Authors
Cori Sheedy, Ph.D., Hannah Ableman, Ariana Bengtsson, Ian Breunig, Ph.D., Kimberly Groover, Rayan Joneydi, Ph.D., Elizabeth Leftwich, Caroline Logan, Ph.D., Dana Maglic, Morgan Michaels, Chineme Ogbuefi, and Kaitlin Sheedy, Abt Global; Deepti Kanneganti, Matt Reynolds, Ellie Shea-Delaney, Erin Taylor, and Beth Waldman, Bailit Health; and Shannon Griffin and Rikki Welch, Westat Insight
A lack of coordination across health sectors—along with structural limitations, such as transportation challenges or lack of resources in rural locations—can complicate the provision of services for kids with complex health and social needs. The Centers for Medicare & Medicaid Services serves as the primary payer of these services, and its Integrated Care for Kids (InCK) Model intends to improve outcomes for Medicaid-enrolled children, notably for those who require a wide range of health and health-related services. InCK Model funding supports child-and-family-centered service providers to expand care coordination for both healthcare and Core Child Services, such as education, housing, and food. Additional goals include promoting improvements in care and reducing costs to Medicaid.
Abt evaluated eight awardees in seven states that received InCK Model pre-implementation funding and found that:
- Awardees designed individual approaches based on their communities’ needs.

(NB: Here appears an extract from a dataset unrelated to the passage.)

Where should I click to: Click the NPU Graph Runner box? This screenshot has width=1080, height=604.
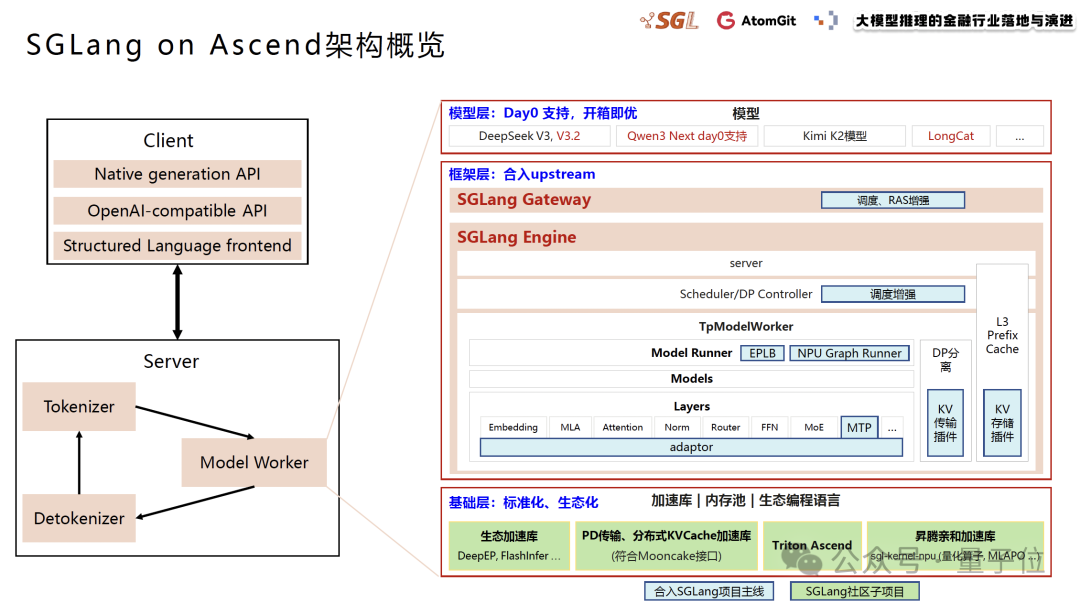(849, 353)
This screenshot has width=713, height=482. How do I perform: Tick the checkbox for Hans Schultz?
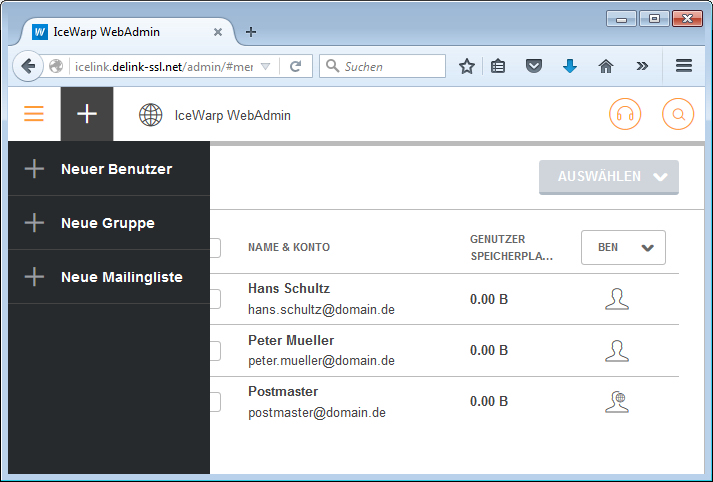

- Across awardee communities, patients faced similar challenges to receiving care and services, including a lack of provider availability, transportation challenges, and condition-based stigmas.
- Awardees aim to overcome those challenges by coordinating care and data for health and Core Child Services providers, incentivizing screening and prevention activities, and improving care standards.
- Awardees adapted their planning activities and intended implementation approaches over time, as their understanding of the InCK Model’s requirements grew.
- Responding to the COVID public health emergency limited the availability and engagement of providers in the InCK Model regions.
- Awardees showed a willingness to address challenging complex legal and regulatory hurdles so that data could be shared between health and Core Child Services providers and with CMS.
- Awardees developed new systems to better share data with providers, patients, and their caregivers.